* BEGIN *
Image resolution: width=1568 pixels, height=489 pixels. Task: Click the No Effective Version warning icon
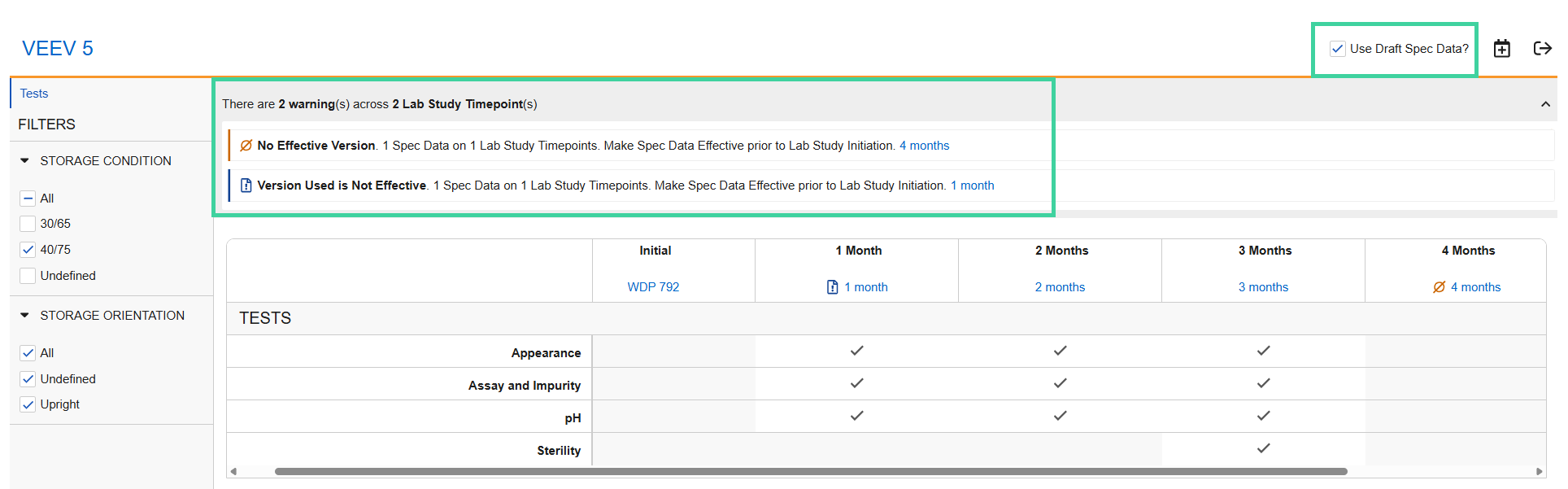click(246, 146)
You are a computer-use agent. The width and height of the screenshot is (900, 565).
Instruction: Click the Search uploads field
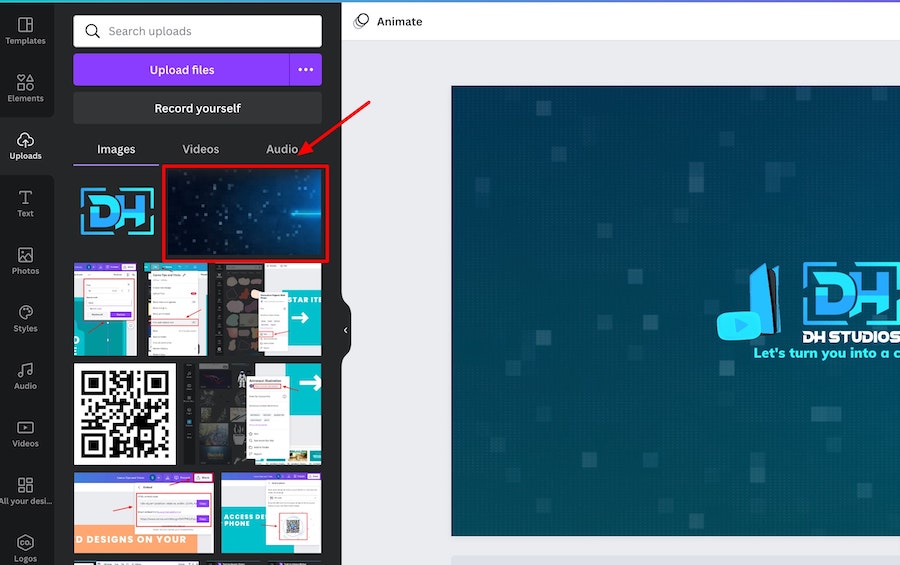[x=197, y=31]

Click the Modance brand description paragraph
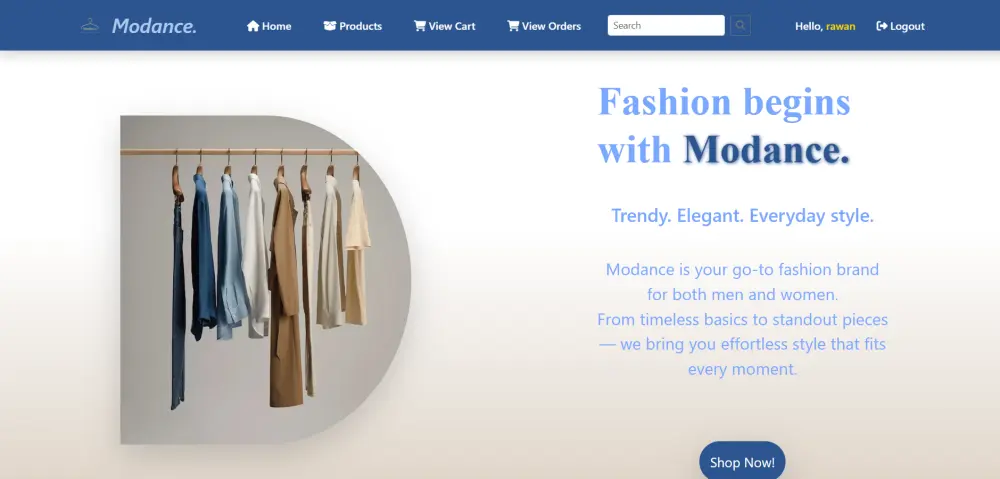coord(742,319)
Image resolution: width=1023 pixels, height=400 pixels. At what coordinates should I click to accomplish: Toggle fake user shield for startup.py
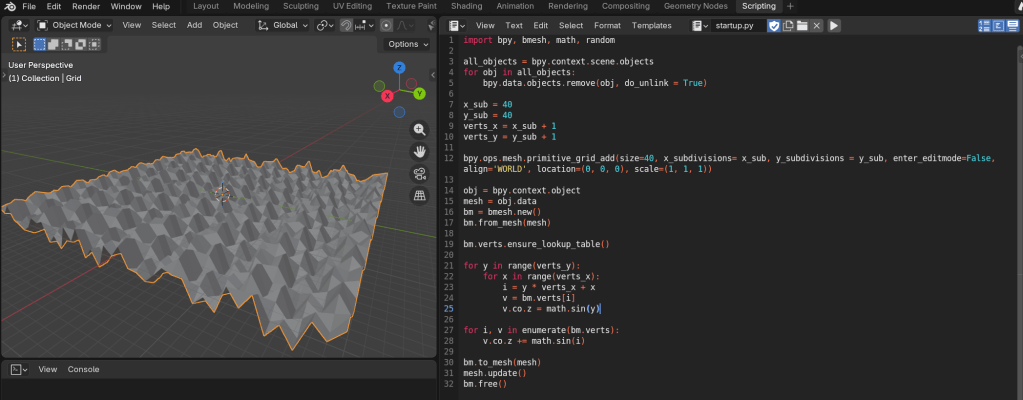click(773, 25)
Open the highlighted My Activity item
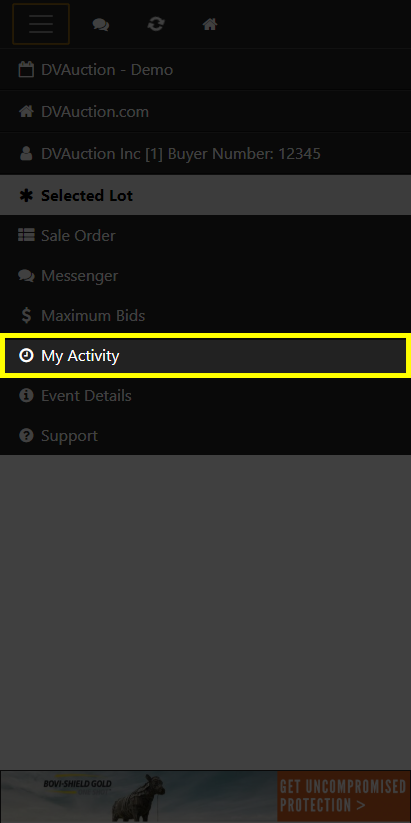 (x=205, y=355)
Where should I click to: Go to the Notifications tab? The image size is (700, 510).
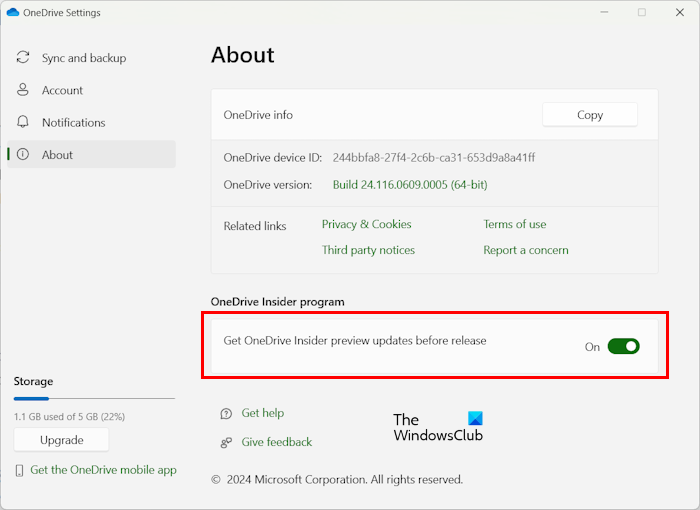click(73, 122)
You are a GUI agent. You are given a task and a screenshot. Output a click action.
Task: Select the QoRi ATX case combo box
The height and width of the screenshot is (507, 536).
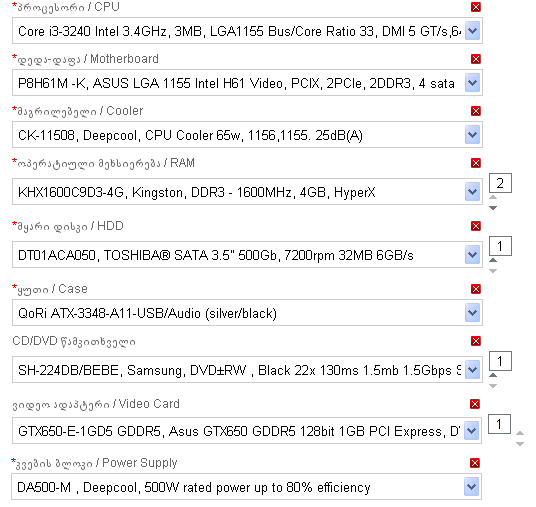247,313
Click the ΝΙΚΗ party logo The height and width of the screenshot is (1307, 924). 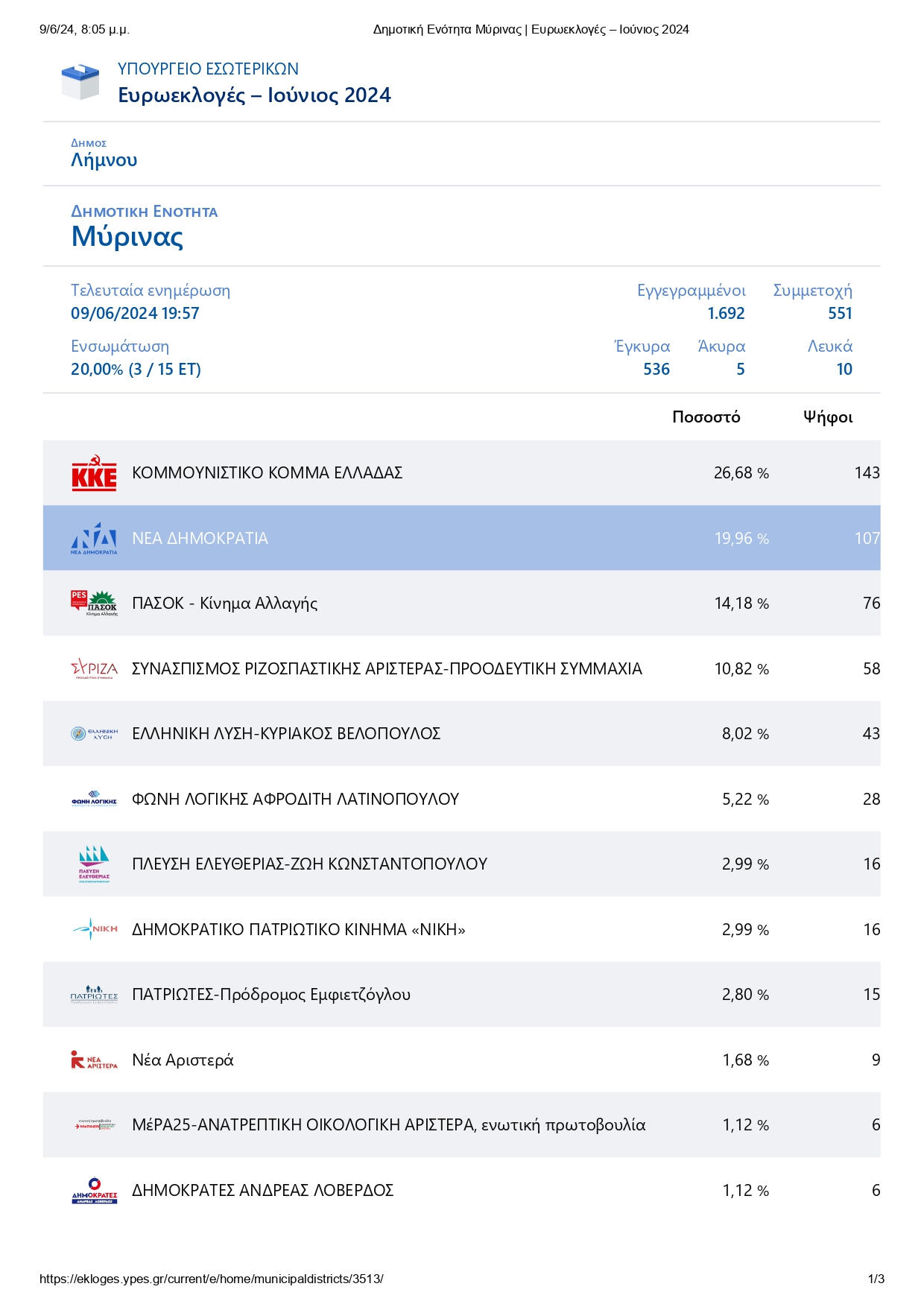click(x=94, y=929)
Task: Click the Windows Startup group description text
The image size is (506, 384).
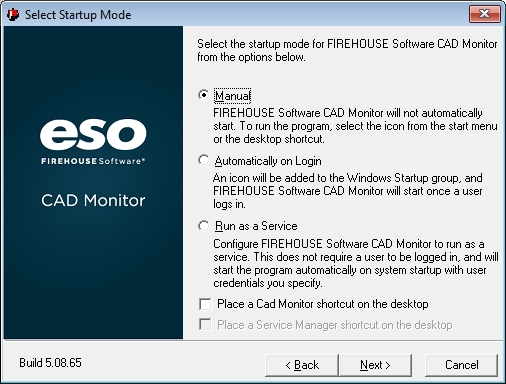Action: point(348,191)
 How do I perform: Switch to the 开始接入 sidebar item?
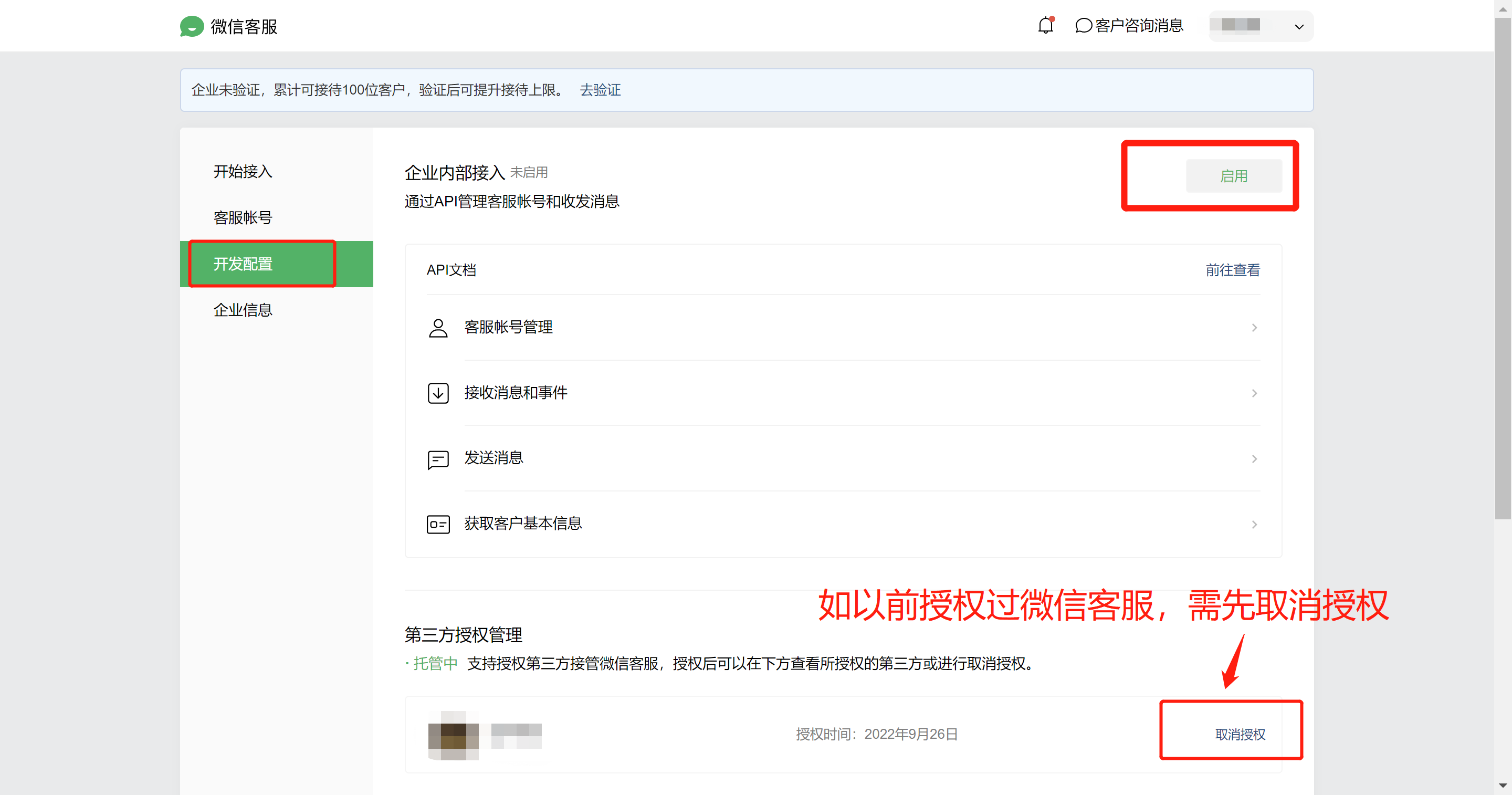[243, 172]
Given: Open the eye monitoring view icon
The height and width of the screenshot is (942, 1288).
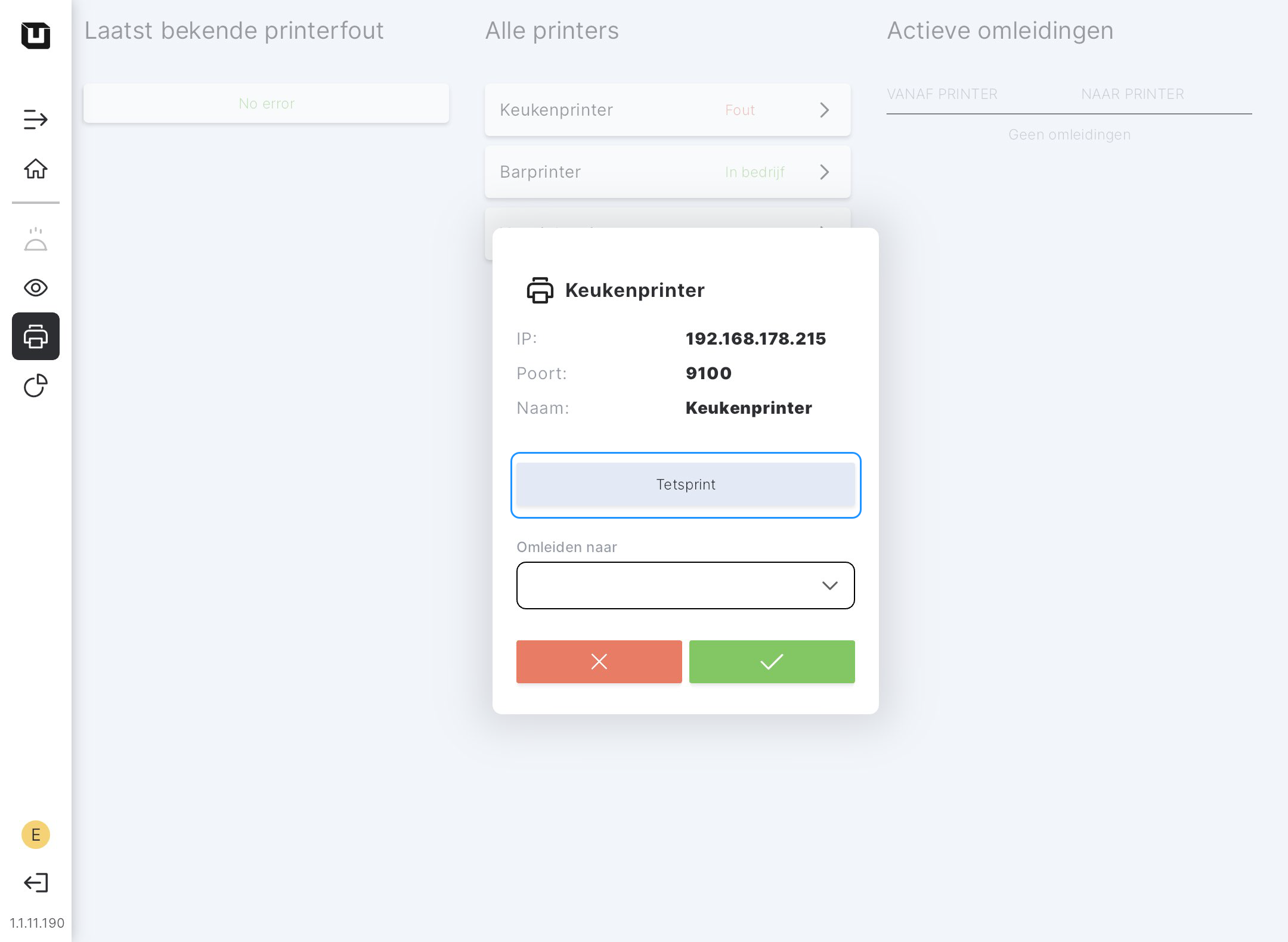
* END *
WHAT IS ASKED: Collect every line of the data above that contains the string "resolution". Treat uppercase and lowercase letters as different.

REPLY:
Image resolution: width=1568 pixels, height=489 pixels. Task: Click the No Effective Version warning icon
Image resolution: width=1023 pixels, height=400 pixels. At what coordinates should I click to accomplish: Toggle fake user shield for startup.py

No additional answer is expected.